Work to be completed →
Reproduce the lines of the records that run from the one containing "Locate an element" through the one containing "Image resolution: width=1024", inclusive. Include nothing else.

Material for this task →
--- START ---

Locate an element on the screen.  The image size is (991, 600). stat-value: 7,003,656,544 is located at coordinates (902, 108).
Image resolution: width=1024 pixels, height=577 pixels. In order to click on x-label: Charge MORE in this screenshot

--- END ---
--- START ---

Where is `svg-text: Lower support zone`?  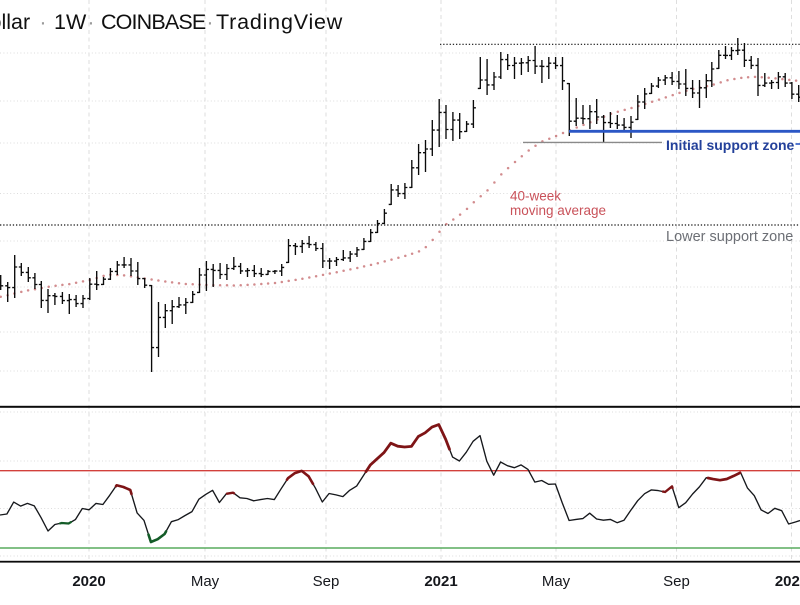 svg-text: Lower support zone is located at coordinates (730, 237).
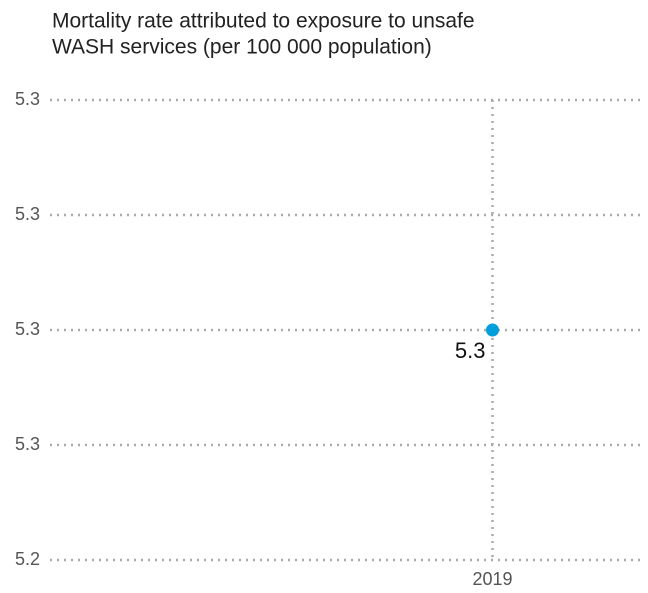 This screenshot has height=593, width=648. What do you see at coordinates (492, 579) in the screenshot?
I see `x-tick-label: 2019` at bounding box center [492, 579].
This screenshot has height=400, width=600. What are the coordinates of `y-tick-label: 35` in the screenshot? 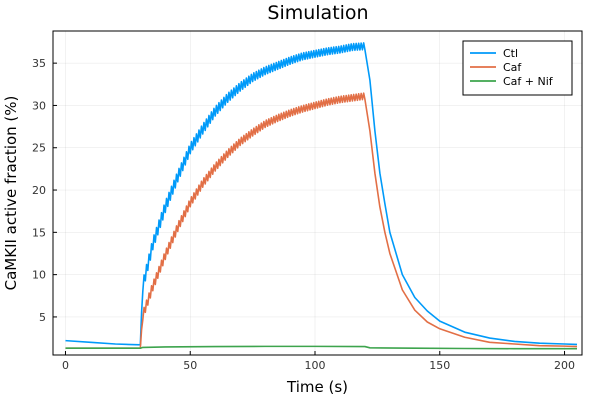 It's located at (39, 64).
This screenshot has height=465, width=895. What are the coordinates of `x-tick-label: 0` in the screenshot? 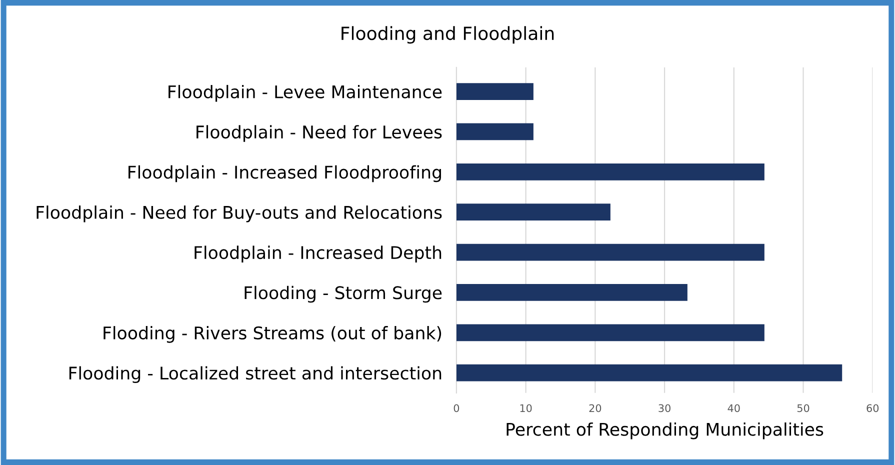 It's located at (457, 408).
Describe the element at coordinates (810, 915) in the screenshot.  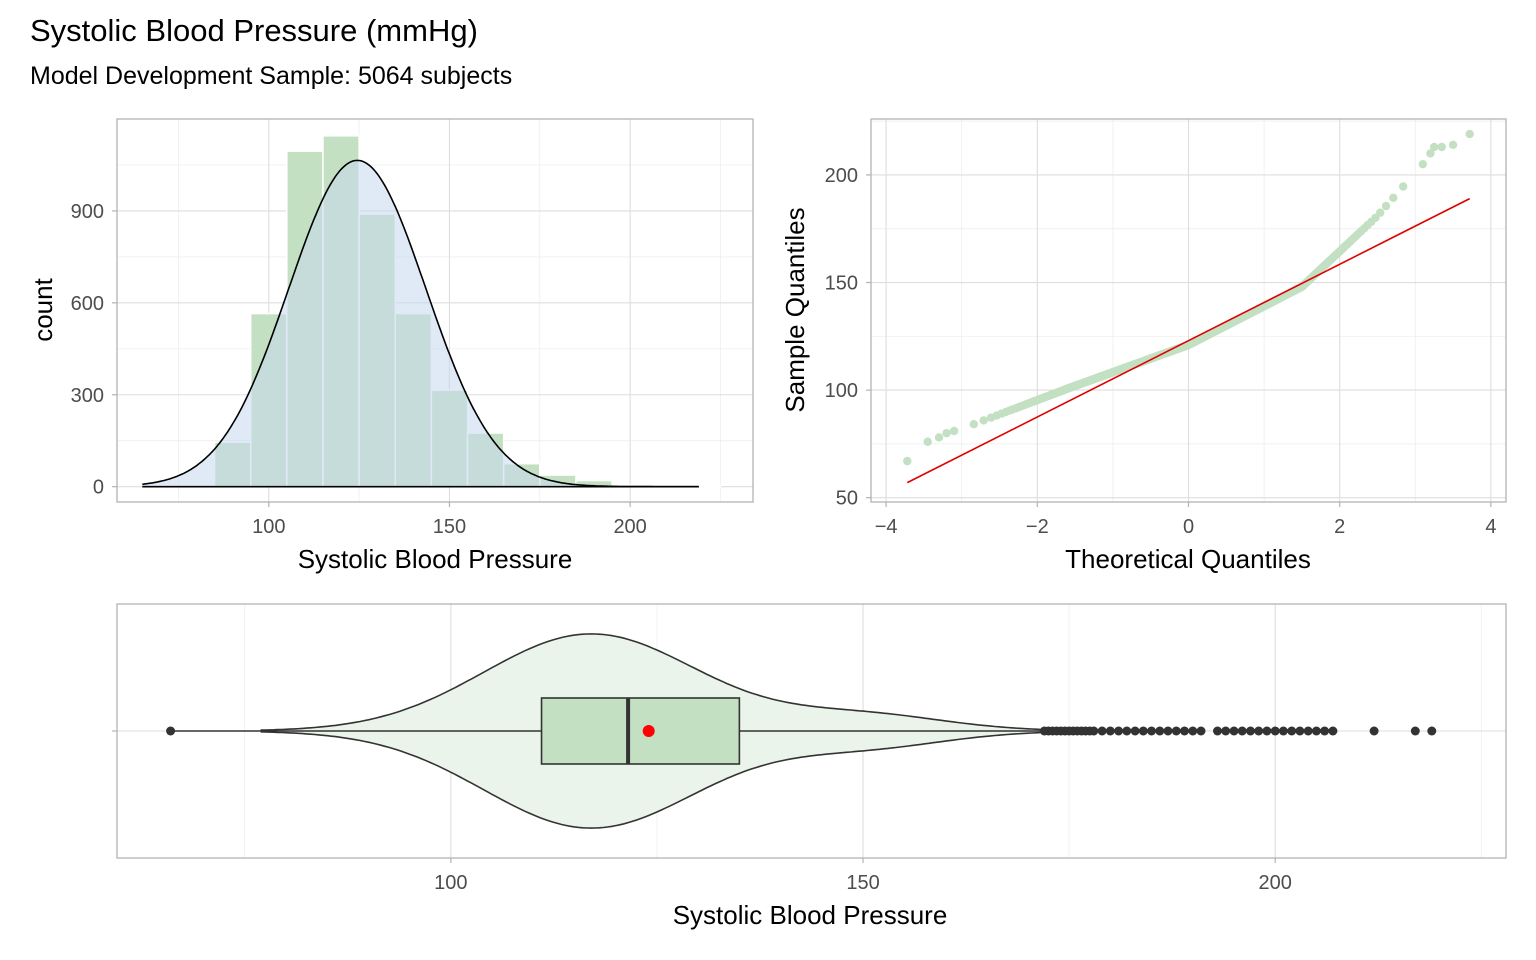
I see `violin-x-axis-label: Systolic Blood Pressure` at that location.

--- END ---

Solution for this exercise →
Locate an element on the screen.  The image size is (991, 600). stat-value: 7,003,656,544 is located at coordinates (902, 108).
Image resolution: width=1024 pixels, height=577 pixels. In order to click on x-label: Charge MORE in this screenshot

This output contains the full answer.